Sejak malam itu. Sejak Siska beradegan panas bersama ular King Kobra nya. Nama Siska makin dikenal di Kota Mojokerto. Show demi show dilakoninya tiap malam di akhir pekan. Dari panggung ke panggung. Dari goyangan biasa hingga goyangan yang bisa bikin basah.
***
Pada suatu malam…
“Mas… bisa ambilkan bulu mata palsuku gak? Ketinggalan di meja riasku. Aku gak pede kalau gak memakai bulu mata itu” pinta Siska kepada Bram.
“Baiklah Sis. Tunggu disini ya? jawab Bram yang diiringi langkahnya keluar meninggalkan Siska di dalam mobil SUV nya.
“Permisi Mbak, meja rias Siska dimana ya? Ada barang yang harus saya ambil” tanya Bram.
“Oh itu mas, meja bernomor tiga” ucap asisten Siska.
“Terimakasih” balas Bram singkat.
Segera Bram berjalan menuju meja yang dimaksud. Dengan gerakan cepat tak terlihat. Bram meneteskan cairan putih kedalam gelas Siska.
Setengah jam kemudian Siska datang.
“Mana minumanku?” tanya Siska kepada asisten pribadinya.
“Itu diatas meja rias” jawab si asisten.
Sudah menjadi kebiasaan Siska sebelum manggung. Dia selalu meneguk segelas air putih bercampur bunga mawar merah. Bunga mawar yang selalu dibelikan Bram untuknya. Untuk menambah aura katanya.
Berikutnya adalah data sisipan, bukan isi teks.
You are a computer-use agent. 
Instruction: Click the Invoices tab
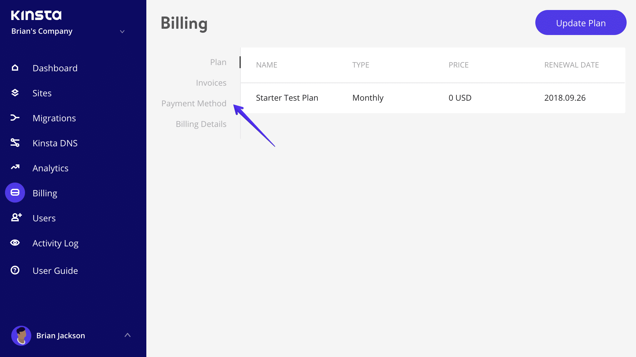[x=211, y=83]
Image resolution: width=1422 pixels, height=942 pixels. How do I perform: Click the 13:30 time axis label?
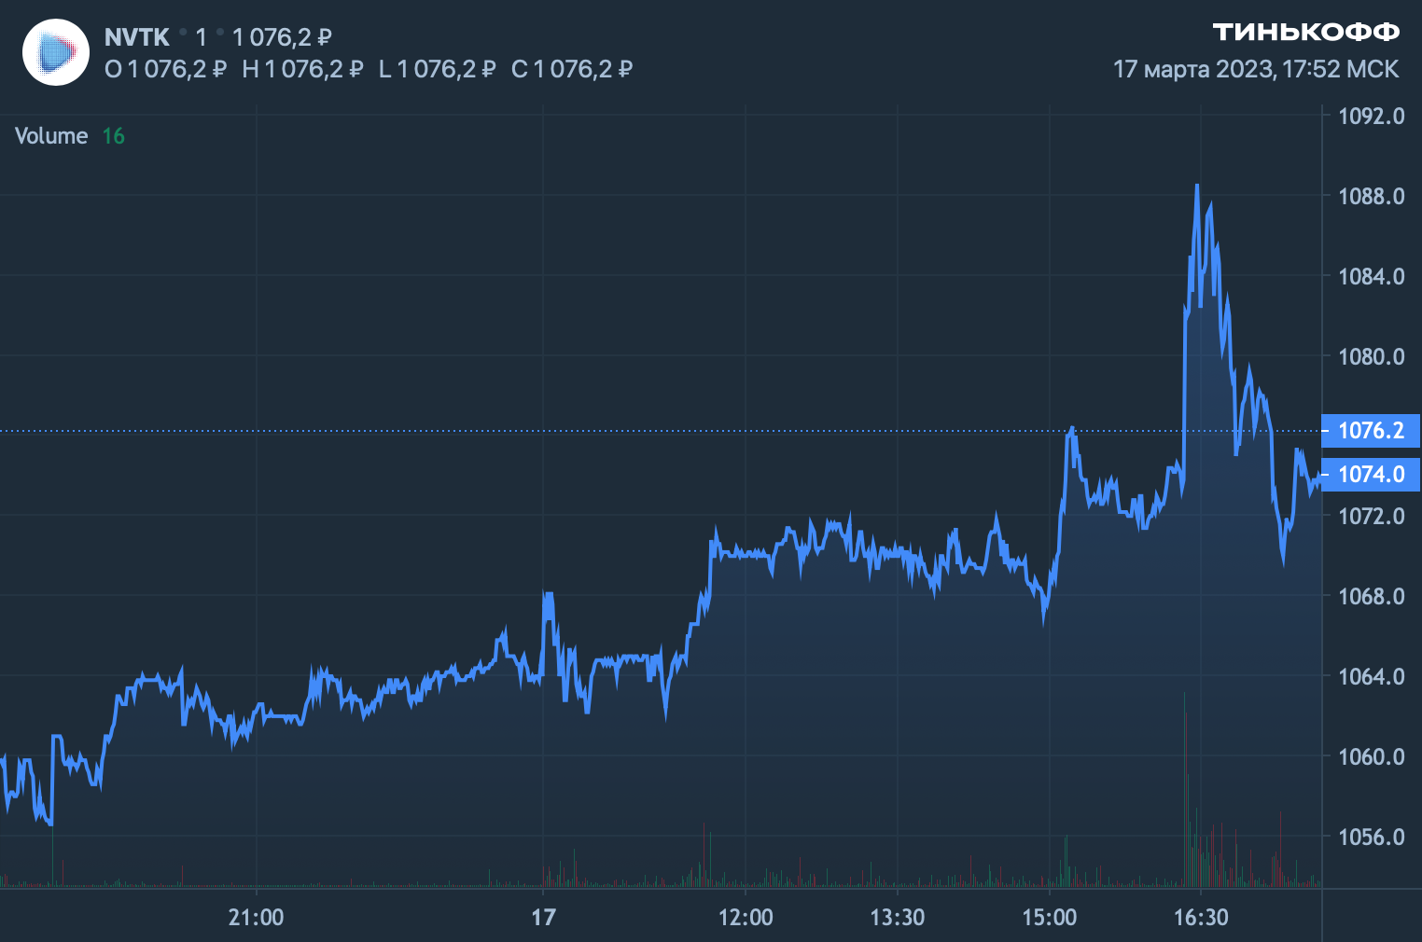click(897, 918)
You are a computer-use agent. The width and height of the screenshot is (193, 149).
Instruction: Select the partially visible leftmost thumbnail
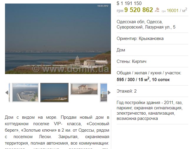(x=9, y=93)
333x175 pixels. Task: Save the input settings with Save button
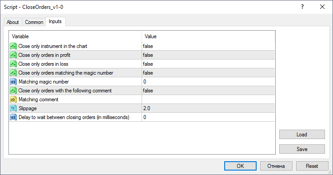pos(302,149)
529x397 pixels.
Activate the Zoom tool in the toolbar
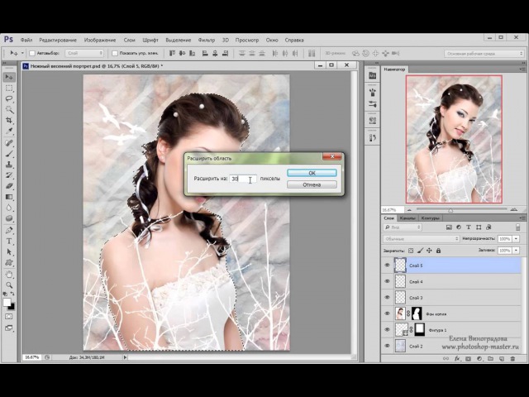10,283
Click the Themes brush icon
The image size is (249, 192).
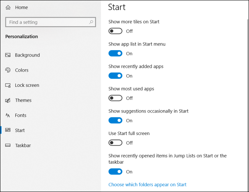pos(8,100)
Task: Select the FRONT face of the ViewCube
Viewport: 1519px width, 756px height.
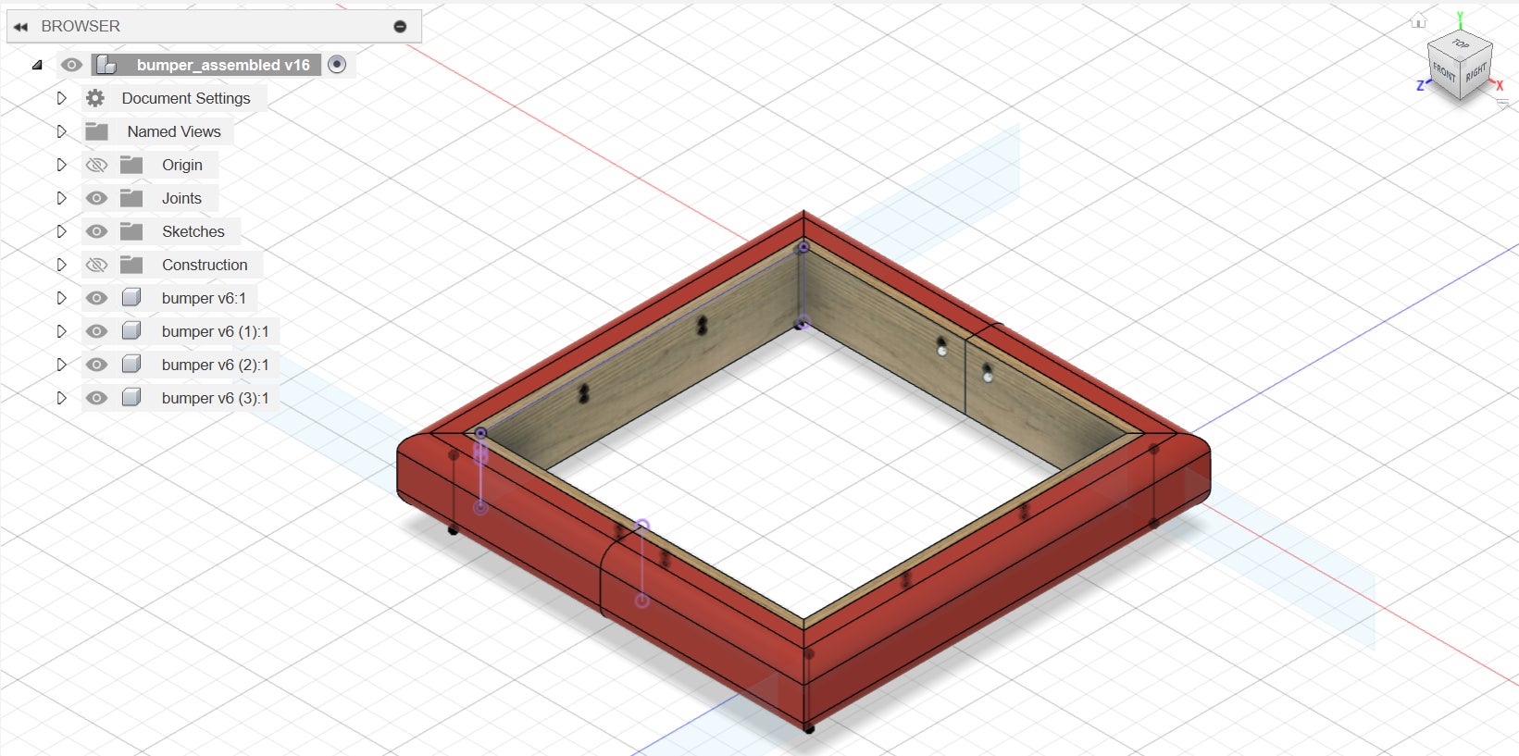Action: coord(1443,72)
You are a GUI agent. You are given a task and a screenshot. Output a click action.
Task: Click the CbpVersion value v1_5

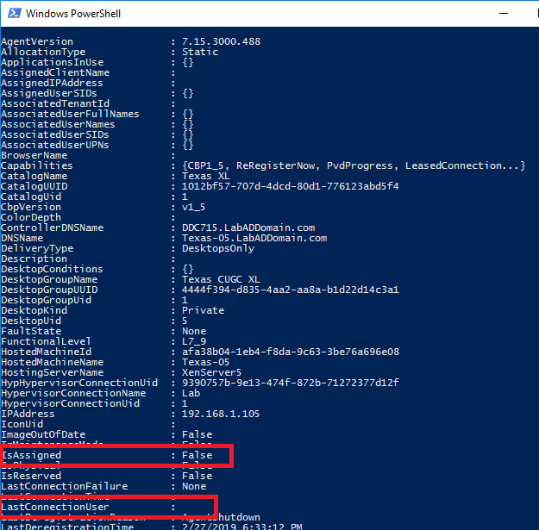pyautogui.click(x=195, y=207)
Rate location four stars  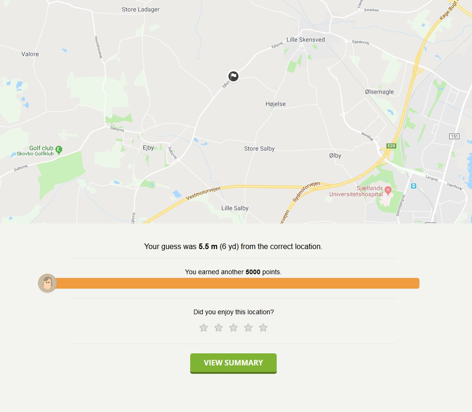(x=248, y=328)
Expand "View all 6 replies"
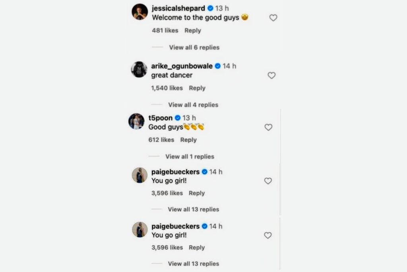This screenshot has width=407, height=272. coord(194,47)
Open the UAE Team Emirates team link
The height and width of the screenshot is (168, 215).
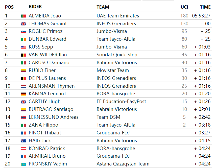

Setelah Siska meneguk habis air itu, dia langsung menuju panggung dengan penuh percaya diri. Siap menyuguhkan hiburan yang dijamin bisa memuaskan para penggemarnya. Remaja, dewasa hingga kakek – kakek sanggup dibuat puas olehnya. Namun takdir berkata lain. Malam itu Siska tergeletak tak bernyawa diatas panggung yang megah. Di tangannya terdapat bekas gigitan ular King Kobra miliknya yang secara tak sengaja terinjak ekornya saat Siska menari ular. Sejak malam itu sudah tidak ada Siska. Tidak ada tarian ular lagi. Tarian dari seorang Ratu Ular.
“Siskaaaa…. Jangan pergi Siiiiisss….” Tangisan Rini semakin menjadi – jadi mengiringi tubuh Siska yang dibopong menuju ambulans.
“Segera buat laporannya ya? tuliskan penyebabnya : “Mati digigit ular” perintah seorang polisi berpangkat perwira.
“Baik Pak”
Sementara itu dari kejauhan…
“Rasakan kau Sis…” umpat seseorang dari dalam sebuah SUV.